The art market in Hong Kong is full of players who bet on art auctions and exhibitions. These players distort the market and overinflated prices. However, there are also some fair and logical guarantees available in the auctions and exhibitions.
Hong Kong art market players are still betting on art auctions and exhibitions
The Hong Kong art market has grown into one of the three main international art market hubs. With the largest number of Western galleries in the Asian region, the city has become the center of the global contemporary art scene.
The region has a cultural history of over five thousand years. Its people are very interested in collecting and sharing discoveries. There is a good infrastructure to support the industry. In fact, the art auctions in Hong Kong have the highest average prices for Contemporary artworks in the world.
Xi Jinping’s regime has tightened its grip on freedoms in Hong Kong. The art market in the city has been impacted by political unrest. However, the market will pick up in the second half of this year.
One reason for the recent decline in the Hong Kong auctions was the correction of the Chinese art-buying frenzy. ArtPro and Artron analysts said lockdowns in China were the main cause.
The United States and the UK are driving growth in the art market. They account for almost half of the global market.

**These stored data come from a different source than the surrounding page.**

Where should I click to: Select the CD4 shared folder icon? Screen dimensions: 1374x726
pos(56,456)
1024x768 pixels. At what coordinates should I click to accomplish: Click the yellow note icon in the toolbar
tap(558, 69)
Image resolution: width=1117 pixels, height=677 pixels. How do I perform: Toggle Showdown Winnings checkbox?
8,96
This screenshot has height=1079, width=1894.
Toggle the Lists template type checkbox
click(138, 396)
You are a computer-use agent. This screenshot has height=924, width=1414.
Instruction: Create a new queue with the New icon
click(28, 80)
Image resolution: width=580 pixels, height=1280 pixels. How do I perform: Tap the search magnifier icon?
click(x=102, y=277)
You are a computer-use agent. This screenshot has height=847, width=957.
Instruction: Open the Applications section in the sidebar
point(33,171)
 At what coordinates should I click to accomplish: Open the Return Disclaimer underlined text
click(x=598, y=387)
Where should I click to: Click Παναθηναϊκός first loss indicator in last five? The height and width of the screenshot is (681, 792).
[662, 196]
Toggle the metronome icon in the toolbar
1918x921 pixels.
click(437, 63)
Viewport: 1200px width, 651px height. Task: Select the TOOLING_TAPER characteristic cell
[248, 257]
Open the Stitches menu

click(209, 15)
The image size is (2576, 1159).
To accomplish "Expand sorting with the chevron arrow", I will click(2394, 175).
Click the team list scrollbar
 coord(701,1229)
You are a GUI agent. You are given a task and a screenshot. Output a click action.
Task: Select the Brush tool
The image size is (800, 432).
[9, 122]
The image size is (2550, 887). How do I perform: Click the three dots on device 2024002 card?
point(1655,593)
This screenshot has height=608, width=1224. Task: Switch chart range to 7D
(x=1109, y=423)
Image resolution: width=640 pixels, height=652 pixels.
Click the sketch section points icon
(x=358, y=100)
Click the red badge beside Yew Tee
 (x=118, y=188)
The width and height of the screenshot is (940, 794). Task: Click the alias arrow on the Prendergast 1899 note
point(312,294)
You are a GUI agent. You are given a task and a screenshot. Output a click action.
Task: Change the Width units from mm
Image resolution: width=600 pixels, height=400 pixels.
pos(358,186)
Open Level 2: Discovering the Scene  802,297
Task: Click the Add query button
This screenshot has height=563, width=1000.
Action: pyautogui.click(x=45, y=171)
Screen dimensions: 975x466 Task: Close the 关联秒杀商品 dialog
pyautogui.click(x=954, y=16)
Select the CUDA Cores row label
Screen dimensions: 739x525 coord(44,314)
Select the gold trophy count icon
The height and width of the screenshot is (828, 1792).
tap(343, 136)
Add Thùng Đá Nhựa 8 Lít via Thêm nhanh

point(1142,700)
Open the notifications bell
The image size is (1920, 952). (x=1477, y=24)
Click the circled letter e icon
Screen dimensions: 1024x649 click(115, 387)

They distort the market and inflate prices
This week I read an article about the art market and in particular the main auction houses of London and New York. It is a pity there isn’t a bit of schadenfreude, but the authors piqued my interest by pointing out that a few players have a leg up in this part of the global trading ecosystem. A few notable names include Gagosian, Sotheby’s, Phillips & Vineland, and Christie’s. While these players do a good job of covering their bases, the art world still feels like a sandbox. Hence, it is a matter of time before we see an ebb in the yawning tide.
The question is how long will the art market remain the domain of the ogi les? As of late, a number of players have vowed to make a stand and take the market by storm. Some have even resorted to bribery to secure deals. These neophytes aren’t just interested in making a quick buck, they’re also interested in keeping their clientele happy. With that in mind, the competition will be tougher than ever.